MySpace Users Have Stronger Passwords Than Employees
Ant writes "A Wired News column reports on Bruce Schneier's analysis of data from a successful phishing attack on MySpace, and compares the captured user-passwords to an earlier data-set from a corporation. He concludes that MySpace users are better at coming up with good passwords than corporate drones." From the article: "We used to quip that 'password' is the most common password. Now it's 'password1.' Who said users haven't learned anything about security? But seriously, passwords are getting better. I'm impressed that less than 4 percent were dictionary words and that the great majority were at least alphanumeric. Writing in 1989, Daniel Klein was able to crack (.gz) 24 percent of his sample passwords with a small dictionary of just 63,000 words, and found that the average password was 6.4 characters long."
a 14 year old cares far more about their social life than most adults care about their jobs.
Maybe the users just used their usernames as passwords - that would probably be the best way to generate a random sequence of characters.

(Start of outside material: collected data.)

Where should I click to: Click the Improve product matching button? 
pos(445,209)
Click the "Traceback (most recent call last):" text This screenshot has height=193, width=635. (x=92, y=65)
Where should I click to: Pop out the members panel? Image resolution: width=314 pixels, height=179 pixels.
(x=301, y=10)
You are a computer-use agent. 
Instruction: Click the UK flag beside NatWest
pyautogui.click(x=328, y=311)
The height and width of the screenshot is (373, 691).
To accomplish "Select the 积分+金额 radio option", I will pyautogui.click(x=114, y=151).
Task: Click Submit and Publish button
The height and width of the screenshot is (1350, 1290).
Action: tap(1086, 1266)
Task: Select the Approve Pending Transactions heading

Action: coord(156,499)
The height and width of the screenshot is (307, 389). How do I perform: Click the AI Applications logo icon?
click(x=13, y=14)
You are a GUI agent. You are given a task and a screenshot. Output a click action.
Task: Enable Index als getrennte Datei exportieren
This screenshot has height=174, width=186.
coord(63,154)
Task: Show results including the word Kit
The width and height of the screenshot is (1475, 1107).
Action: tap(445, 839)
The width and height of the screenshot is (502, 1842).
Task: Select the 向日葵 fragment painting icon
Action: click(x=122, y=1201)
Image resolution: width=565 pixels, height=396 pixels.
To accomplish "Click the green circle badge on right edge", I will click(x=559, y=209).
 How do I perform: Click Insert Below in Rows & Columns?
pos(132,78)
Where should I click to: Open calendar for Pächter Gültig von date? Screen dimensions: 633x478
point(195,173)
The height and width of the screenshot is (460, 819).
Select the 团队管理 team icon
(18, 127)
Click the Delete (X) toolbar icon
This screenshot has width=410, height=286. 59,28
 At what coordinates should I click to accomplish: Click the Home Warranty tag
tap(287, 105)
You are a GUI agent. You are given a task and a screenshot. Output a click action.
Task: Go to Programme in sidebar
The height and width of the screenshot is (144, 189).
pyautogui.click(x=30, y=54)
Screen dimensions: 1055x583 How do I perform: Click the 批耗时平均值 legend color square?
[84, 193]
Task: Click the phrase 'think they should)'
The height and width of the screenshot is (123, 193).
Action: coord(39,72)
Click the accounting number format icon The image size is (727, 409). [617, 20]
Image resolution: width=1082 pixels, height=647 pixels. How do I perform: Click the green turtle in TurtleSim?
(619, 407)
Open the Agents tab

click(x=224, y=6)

Hello, this is http://slashdot.org./ We're undergoing a routine security check and your account has been flagged as it is being accessed by computers in other countries. Please click "reply" to this post and enter your userid, password, shoe size, and iq so that your account can be unlocked. Failure to do so indicates that you are a non-compliant individual and appropriate steps will be taken.
For sale: Signature. One owner. Low miles. Always garaged. New punctuation, just installed!
You need to use an average keyboard because an average keyboard has 101.4 keys.
"you can go hunter2 my hunter2-ing hunter2"
*Cough*
This is not my sig.
Maybe MySpace users just can't spell....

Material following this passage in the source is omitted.